1. Bilindiği üzere Müşerref, Amerika ile İngiltere, dolayısıyla Müşerref ile Butto arasındaki anlaşma karşılığında Butto'nun Londra'dan Pakistan'a geri dönmesine izin vermişti. Lakin Butto, Müşerref'in cürümleri ile insanların ona olan nefretini istismar ederek durumu kendi lehine çevirmeye ve anlaşmaya bağlı kalmamaya çalıştı... Daha sonra da suikasta uğradı.

 

2. Bundan sonra Butto'nun sürgün edildiği dönem içerisinde İngiltere ile birlikte hareket eden Pakistan Halk Partisi içerisindeki parti liderleri, özellikle parti adına çalışan ön saftaki Zerdarî ile Gîlanî'nin Amerika'nın kafilesinde hareket etmesiyle paniğe kapıldılar. Buna daha önce Amerika'nın ordu komutanlığına getirdiği Keyanî faktörünü de eklediğimizde Amerika, Pakistan'daki iktidar dizginlerini eline geçirmiş olmaktadır.

 

3. Böylece İngiltere'nin önünde muhalefetten ve uçaklarıyla Pakistan topraklarına yönelik süregelen bombardımanı, çocukları ve kadınları katletmesi şeklindeki Amerika'nın Pakistan halkına yönelik provokasyonlarını istismar etmesinden başka seçenek kalmadı. Aynı şekilde ekonomik krizin kötüleşmesi ile İngiltere, bu olayları istismar etti, muhalefetteki liderleri tahrik etti ve atmosferler kızıştı. Amerika ise, ilk başta bu olaylarda bir sorun görmüyor, adamları dahi bu hususta muhalefete iştirak ediyordu çünkü kabileler bölgesindeki cürüm eylemlerini sessiz sedasız yapması için insanların iç sorunlar ile meşgul olmasının kendi çıkarına olduğunu düşünmekteydi.
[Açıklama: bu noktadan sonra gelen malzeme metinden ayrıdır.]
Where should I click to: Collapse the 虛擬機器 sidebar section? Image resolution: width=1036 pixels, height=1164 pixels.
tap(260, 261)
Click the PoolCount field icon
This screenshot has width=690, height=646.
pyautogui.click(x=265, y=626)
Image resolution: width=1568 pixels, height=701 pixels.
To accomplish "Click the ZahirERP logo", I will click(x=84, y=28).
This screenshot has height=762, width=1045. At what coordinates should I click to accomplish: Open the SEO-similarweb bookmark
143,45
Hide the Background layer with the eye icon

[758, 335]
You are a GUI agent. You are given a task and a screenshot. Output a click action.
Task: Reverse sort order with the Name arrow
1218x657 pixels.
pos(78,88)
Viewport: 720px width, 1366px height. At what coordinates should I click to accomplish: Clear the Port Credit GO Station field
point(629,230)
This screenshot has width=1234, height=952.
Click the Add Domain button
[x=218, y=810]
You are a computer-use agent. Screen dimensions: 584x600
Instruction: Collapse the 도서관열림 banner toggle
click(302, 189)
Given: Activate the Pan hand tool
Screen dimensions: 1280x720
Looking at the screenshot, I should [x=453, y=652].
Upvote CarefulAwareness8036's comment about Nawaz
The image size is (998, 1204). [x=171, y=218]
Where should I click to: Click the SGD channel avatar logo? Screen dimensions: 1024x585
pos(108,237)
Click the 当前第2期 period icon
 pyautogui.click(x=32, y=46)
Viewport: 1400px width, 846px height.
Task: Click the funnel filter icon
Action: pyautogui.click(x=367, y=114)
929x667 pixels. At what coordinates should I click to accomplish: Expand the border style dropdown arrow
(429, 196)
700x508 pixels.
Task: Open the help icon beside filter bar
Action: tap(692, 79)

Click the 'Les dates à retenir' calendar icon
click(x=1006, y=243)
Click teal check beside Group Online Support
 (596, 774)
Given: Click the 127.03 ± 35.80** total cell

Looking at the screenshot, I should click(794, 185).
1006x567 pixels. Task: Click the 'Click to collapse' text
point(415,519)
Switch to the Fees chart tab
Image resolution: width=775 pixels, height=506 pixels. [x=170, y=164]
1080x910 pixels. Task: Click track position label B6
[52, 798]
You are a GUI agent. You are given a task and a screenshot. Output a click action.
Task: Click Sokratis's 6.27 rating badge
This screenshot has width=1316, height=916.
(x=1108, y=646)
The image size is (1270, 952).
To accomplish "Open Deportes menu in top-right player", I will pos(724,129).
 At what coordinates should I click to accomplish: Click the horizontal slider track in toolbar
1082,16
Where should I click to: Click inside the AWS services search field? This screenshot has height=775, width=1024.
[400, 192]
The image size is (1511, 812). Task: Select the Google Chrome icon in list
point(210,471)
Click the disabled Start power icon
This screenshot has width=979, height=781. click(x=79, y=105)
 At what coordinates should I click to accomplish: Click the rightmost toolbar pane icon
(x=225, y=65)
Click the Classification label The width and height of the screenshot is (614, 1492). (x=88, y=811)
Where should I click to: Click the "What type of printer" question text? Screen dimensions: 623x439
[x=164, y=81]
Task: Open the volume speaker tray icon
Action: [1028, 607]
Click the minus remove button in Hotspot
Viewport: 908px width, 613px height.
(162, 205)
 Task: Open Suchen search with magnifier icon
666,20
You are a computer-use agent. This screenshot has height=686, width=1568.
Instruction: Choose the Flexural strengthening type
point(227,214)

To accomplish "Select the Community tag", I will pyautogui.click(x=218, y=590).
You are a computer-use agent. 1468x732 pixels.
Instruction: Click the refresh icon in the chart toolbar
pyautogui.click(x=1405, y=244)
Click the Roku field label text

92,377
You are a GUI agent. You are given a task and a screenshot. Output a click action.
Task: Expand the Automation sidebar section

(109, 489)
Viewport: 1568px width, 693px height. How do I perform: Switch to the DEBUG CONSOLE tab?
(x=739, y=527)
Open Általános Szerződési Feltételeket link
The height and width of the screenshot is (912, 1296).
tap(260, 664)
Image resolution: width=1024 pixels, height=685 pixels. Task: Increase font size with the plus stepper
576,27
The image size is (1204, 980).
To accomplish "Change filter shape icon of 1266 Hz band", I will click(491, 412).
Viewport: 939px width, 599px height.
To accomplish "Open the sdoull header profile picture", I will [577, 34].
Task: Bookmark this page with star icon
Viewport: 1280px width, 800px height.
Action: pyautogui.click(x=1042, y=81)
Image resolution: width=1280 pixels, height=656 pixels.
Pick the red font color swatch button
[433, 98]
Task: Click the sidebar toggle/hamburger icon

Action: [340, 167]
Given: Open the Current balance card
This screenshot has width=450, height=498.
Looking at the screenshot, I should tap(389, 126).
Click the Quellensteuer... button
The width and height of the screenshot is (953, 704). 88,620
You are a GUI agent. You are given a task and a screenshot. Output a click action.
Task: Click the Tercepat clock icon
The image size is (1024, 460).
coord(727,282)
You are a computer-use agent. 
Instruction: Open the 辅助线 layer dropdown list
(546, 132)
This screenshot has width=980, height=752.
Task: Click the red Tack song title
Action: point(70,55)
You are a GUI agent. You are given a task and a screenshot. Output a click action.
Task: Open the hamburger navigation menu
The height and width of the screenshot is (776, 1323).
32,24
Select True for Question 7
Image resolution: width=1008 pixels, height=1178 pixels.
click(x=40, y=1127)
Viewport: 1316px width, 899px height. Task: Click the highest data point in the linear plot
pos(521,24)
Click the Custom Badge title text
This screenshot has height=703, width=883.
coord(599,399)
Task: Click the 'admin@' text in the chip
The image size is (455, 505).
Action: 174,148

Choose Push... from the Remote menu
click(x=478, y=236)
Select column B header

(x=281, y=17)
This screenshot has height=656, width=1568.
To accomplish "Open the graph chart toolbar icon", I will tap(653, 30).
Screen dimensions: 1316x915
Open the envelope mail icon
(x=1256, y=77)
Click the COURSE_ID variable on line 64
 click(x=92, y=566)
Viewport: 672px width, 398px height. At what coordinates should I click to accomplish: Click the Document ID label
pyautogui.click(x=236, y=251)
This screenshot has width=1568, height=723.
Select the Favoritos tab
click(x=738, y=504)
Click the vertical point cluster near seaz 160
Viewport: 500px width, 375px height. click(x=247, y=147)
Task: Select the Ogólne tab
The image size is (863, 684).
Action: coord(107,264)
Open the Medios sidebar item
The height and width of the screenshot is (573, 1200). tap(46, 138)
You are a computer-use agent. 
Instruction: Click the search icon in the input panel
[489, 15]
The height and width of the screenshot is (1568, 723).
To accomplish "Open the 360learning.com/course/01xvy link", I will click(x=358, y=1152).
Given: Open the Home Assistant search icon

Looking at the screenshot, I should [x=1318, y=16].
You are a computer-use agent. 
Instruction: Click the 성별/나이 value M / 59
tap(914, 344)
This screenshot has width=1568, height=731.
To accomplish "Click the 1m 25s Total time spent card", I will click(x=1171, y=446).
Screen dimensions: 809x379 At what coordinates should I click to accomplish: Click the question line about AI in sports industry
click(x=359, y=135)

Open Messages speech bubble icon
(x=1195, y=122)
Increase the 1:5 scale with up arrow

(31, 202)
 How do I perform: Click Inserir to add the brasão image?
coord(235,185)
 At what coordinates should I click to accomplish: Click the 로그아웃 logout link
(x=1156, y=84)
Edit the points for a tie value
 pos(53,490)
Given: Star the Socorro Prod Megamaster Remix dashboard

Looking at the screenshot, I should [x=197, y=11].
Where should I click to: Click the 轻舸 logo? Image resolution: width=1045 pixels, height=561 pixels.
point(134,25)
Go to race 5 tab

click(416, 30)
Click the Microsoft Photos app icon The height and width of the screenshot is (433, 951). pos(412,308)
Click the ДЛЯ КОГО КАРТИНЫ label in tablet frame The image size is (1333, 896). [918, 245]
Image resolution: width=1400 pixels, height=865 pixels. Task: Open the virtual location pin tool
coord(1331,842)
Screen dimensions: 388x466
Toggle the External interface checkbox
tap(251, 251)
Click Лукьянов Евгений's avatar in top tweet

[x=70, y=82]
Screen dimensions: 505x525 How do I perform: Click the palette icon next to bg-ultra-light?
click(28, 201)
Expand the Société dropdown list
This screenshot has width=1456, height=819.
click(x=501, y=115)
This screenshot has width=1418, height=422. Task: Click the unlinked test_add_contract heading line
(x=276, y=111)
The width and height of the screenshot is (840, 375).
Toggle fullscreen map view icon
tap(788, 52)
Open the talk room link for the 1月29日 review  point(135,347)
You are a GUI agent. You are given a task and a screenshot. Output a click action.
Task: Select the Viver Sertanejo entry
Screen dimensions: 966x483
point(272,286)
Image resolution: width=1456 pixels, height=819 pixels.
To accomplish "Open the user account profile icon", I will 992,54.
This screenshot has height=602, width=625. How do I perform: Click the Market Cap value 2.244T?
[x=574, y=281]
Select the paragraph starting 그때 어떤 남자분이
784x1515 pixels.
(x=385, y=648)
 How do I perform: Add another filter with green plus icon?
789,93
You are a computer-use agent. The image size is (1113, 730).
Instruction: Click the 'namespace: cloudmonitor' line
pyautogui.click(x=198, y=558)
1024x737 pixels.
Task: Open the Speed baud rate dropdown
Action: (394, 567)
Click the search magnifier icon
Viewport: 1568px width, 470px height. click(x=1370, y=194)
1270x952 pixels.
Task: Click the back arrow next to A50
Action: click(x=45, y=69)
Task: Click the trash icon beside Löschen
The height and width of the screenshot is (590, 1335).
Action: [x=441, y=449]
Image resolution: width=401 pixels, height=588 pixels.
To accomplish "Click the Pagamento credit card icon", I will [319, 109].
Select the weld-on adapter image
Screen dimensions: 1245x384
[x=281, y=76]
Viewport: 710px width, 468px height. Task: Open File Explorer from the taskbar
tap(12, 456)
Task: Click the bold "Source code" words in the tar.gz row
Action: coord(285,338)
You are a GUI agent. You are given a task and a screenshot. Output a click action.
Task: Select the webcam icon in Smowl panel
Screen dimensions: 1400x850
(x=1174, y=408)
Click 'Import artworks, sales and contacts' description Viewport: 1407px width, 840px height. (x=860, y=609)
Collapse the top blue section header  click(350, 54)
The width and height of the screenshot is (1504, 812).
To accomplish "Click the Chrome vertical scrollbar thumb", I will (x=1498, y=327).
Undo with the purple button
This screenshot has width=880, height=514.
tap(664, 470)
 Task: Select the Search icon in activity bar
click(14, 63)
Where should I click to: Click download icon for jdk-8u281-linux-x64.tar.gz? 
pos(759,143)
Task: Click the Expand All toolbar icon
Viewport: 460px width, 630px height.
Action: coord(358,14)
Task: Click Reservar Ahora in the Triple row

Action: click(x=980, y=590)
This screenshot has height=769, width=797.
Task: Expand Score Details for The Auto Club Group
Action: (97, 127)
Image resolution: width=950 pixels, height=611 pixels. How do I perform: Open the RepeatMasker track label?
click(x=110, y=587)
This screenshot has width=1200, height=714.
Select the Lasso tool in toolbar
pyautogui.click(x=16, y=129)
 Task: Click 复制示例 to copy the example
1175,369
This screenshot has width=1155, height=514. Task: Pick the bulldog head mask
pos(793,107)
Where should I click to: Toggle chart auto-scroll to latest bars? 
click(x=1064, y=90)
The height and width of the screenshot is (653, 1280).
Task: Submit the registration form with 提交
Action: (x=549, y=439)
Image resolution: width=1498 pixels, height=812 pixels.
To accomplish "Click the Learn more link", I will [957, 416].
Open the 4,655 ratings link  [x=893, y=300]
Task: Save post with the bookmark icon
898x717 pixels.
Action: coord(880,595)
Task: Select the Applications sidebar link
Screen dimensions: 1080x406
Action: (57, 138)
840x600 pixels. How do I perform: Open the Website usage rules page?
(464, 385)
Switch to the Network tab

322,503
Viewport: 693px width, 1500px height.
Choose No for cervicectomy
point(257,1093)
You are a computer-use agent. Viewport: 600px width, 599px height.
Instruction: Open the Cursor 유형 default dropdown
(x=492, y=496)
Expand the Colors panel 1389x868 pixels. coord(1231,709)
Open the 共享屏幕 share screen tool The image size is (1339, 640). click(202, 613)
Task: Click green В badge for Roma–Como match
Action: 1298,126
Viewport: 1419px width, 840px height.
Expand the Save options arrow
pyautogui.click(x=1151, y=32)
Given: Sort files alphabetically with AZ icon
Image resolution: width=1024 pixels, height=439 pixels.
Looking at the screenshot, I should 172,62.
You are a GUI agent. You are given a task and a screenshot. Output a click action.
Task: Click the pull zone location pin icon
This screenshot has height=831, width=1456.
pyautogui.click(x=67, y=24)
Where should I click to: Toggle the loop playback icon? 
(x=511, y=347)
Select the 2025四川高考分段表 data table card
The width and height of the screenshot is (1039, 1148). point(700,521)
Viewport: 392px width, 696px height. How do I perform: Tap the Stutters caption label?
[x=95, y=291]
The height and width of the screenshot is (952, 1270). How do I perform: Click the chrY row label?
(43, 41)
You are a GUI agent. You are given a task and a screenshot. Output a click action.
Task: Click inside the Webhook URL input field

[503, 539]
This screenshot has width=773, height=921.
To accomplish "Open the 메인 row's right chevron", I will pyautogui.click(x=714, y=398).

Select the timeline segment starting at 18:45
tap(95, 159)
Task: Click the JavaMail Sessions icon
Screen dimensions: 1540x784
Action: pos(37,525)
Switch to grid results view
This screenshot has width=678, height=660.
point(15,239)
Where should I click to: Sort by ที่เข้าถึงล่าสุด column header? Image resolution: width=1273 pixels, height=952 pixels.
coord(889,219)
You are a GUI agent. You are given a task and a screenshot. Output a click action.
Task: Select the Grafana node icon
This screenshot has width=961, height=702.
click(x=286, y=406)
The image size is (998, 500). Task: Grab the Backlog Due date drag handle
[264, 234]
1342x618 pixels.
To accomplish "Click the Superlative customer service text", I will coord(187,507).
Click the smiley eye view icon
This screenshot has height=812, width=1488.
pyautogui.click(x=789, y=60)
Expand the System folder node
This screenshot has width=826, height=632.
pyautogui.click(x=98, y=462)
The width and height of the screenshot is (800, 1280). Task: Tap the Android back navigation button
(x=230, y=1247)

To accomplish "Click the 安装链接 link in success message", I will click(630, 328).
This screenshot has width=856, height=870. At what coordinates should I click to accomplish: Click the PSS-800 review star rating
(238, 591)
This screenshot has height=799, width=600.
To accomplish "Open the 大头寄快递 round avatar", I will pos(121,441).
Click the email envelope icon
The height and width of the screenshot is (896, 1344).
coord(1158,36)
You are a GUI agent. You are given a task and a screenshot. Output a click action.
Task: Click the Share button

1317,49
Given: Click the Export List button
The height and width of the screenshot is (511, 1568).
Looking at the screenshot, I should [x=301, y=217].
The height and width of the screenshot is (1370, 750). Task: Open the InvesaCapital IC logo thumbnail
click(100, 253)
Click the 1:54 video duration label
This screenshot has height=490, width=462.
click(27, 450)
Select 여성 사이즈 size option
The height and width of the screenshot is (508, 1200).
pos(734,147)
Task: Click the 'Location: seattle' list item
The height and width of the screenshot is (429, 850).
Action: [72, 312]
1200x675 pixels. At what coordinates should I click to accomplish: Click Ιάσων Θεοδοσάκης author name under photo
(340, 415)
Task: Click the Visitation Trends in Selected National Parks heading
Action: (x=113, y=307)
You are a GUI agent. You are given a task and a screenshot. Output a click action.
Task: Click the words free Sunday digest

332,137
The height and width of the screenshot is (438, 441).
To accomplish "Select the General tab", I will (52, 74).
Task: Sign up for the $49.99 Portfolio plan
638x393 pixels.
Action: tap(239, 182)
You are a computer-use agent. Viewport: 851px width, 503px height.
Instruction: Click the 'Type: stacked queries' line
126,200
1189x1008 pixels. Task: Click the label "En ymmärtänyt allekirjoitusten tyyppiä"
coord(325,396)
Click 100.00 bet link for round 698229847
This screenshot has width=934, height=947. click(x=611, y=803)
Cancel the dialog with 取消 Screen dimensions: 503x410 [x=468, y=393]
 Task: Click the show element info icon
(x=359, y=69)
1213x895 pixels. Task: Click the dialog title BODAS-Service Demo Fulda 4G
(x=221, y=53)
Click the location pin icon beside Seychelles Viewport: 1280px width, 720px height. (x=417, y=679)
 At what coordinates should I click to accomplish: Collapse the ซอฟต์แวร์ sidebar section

Ancak son zamanlarda işler kötüleşti ve Hükümeti düşürmek veya en azından "huzurunu kaçırmak" amacıyla İngiltere'nin adamları neredeyse muhalefet adına meydanı ellerine geçirmek üzereydi.

 

4. Dolayısıyla Amerika, neredeyse İngiltere'nin muhalefeti harekete geçirerek bu sayede iktidar olmasa da en azından iktidara şartlarını dayatmayı başaracağını görünce yönetimi eline geçirdiği gibi muhalefeti de ele geçirmeye karar verdi.

Bundan dolayı Nevâz Şerîf'in güçlü bir şekilde iktidara karşı harekete geçirilmesi, onu muhalefet içerisindeymiş gibi göstermek içindir. Böylece iktidar elinde olduğu gibi muhalefet de eline geçecek ve İngiltere'nin düzenlediği her türlü muhalefetin etkisinin önünü kesecektir.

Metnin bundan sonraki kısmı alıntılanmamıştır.